• [EXERCISE REQUIREMENTS] Which lines in the material below contain the word "should"? Locate each one and copy it out in full.

━━━ SUPPLIED INFORMATION ━━━

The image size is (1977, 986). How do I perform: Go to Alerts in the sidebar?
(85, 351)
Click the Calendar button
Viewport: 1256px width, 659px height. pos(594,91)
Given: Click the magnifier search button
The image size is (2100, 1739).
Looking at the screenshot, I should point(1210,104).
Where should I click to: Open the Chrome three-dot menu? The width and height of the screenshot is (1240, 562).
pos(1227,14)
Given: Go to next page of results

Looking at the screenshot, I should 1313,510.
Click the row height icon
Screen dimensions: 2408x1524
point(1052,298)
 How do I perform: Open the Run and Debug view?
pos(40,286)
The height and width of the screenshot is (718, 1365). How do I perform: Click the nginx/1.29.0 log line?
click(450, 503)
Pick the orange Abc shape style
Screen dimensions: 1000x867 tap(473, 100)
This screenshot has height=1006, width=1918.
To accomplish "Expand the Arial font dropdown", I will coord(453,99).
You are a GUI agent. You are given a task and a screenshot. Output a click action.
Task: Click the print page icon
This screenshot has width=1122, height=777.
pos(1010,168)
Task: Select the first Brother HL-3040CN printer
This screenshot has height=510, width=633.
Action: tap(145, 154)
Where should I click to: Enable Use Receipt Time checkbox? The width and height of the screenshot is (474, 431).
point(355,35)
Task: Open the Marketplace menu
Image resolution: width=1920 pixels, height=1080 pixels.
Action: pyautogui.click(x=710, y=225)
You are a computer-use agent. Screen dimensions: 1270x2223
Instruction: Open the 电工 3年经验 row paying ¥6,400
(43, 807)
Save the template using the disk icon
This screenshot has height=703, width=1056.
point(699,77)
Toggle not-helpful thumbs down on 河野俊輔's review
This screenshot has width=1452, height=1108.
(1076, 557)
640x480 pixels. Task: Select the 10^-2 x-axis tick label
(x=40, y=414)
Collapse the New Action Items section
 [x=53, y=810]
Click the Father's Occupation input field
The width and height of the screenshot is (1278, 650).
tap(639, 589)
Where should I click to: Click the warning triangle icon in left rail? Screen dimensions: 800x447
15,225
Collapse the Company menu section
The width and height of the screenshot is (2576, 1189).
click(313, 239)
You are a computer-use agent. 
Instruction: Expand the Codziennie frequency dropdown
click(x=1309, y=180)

━━━

• [EXERCISE RESULT]
Looking at the screenshot, I should point(1210,104).
Where should I click to: Open the Chrome three-dot menu? The width and height of the screenshot is (1240, 562).
Looking at the screenshot, I should 1313,510.
Where should I click to: Enable Use Receipt Time checkbox? The width and height of the screenshot is (474, 431).
Where should I click to: Click the warning triangle icon in left rail? Screen dimensions: 800x447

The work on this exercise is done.